We need the [Python module "folium"](https://blog.dominodatalab.com/creating-interactive-crime-maps-with-folium/) to create interactive maps. 

The cell above lets us install it. The cell below will let us "import" it - this means we can use any functions and commands associated to these [Pythod modules](https://docs.python.org/3/tutorial/modules.html). 

In [None]:
# Import libraries or modules that we will need

# We will need to get the data from the API 
import requests as r
# We will store the data into a 'dataframe' using pandas
import pandas as pd
# Need to remove this if we upgrade to pandas 1.0.1 
from pandas.io.json import json_normalize
# We want to be as precise as possible in keeping tree coordinates
from decimal import *
# We will visualize the coordinates in a map using the folium
#!pip install folium
import folium
# We want to cluster them using the MarkerCluster submodule from folium plugins
from folium.plugins import MarkerCluster

print("Importing Python libraries was successful!")

In [None]:
# Setting preview options
pd.set_option('display.max_rows', 500)
pd.set_option('display.max_columns', 500)

In [None]:
# Download data from API 
link = "https://opendata.vancouver.ca/api/records/1.0/search/?dataset=public-art&rows=500&facet=type&facet=status&facet=sitename&facet=siteaddress&facet=primarymaterial&facet=ownership&facet=neighbourhood&facet=artists&facet=photocredits"
API_response_trees = r.get(link)
data = API_response_trees.json() # Check the JSON Response Content documentation below

In [None]:
records = json_normalize(data=data['records'])

---
### 📗 Challenge 1

Look at the table above. Use the .head() method to look at the first few rows.

---

In [None]:
# ✏️ your code here
records

### What are the field names you see? What do they tell you about the data?
Double click this cell to enter your observations. 

## Data Cleaning

The table contains an ID uniquely identifying each piece of art, along with details on its location, type and address.
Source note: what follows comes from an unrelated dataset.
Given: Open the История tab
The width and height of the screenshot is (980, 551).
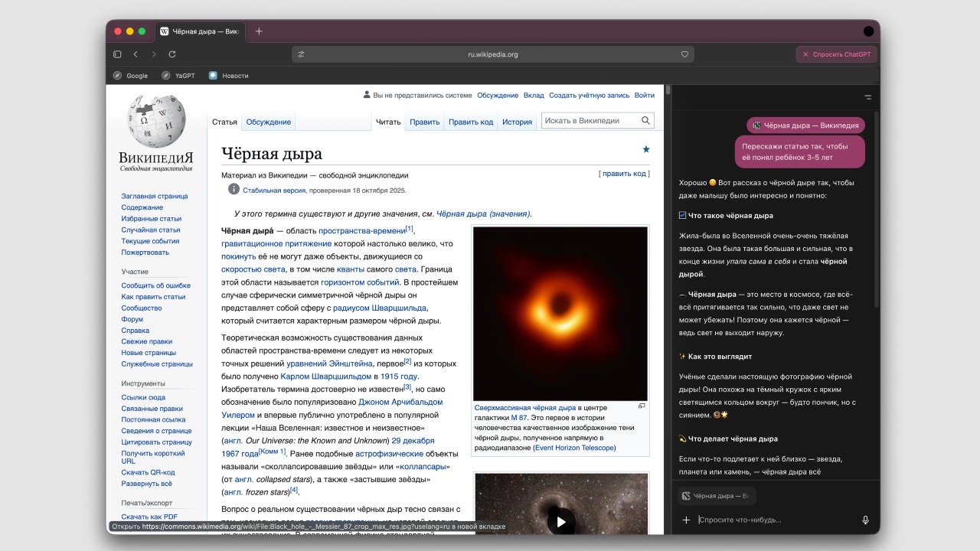Looking at the screenshot, I should (517, 122).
There are many columns which have data which we may not necessarily use. 

One column we will use is `fields.geom.coordinates` - which contains latitude and longitue coordinates locating the art. 

---
### 📗 Challenge 2

1. Run the code below to see what is under the `fields.geom.coordinates`.


In [None]:
records["fields.geom.coordinates"]

2. Run the cell below to split the coordinates into a latitude and a longitude. 

---

In [None]:
lon = []
lat = []
for item in records['fields.geom.coordinates'].to_list():
    if type(item) !=float:
        lon.append(item[0])
        lat.append(item[1])
    else:
        lon.append(0)
        lat.append(0)

3. Run the cell below to create the new columns.

---

In [None]:
records['longitude'] = lon
records['latitude'] = lat


4. Run the cell to see the new data.

---

In [None]:
records.head()

## Data Visualization

Now that we have cleaned up the dataframe and separated the string `location` values into separate numerical values containing the `latitude` and `longitude` coordinates, we will use the Python library called `folium` to visualize our data geographically.

---
### 📗Challenge 3 

1. Look up the coordinates for the BC Lower Mainland
2. In the cell below, enter the North coordinate (latitude) and the West coordinate (longitude) into separate variables (we have created the variable names for you). Make sure you enter numbers only, no letters!
3. These will be the initial coordinates that will help us locate our map. 
4. Run the cell to display the map. Ensure you are in the right location (hint: Vancouver should appear in the map)
---

In [None]:
# ✏️ Your code here 
latitude =  
# ✏️ Your code here 
longitude = 

# Initial coordinates 
SC_COORDINATES = [latitude, longitude]

# Create a map using our initial coordinates
map_osm=folium.Map(location=SC_COORDINATES, zoom_start=10, tiles='Stamen Terrain')

# Display the map 
display(map_osm)

## Displaying Public art locations

We can now add the art locations into our map. 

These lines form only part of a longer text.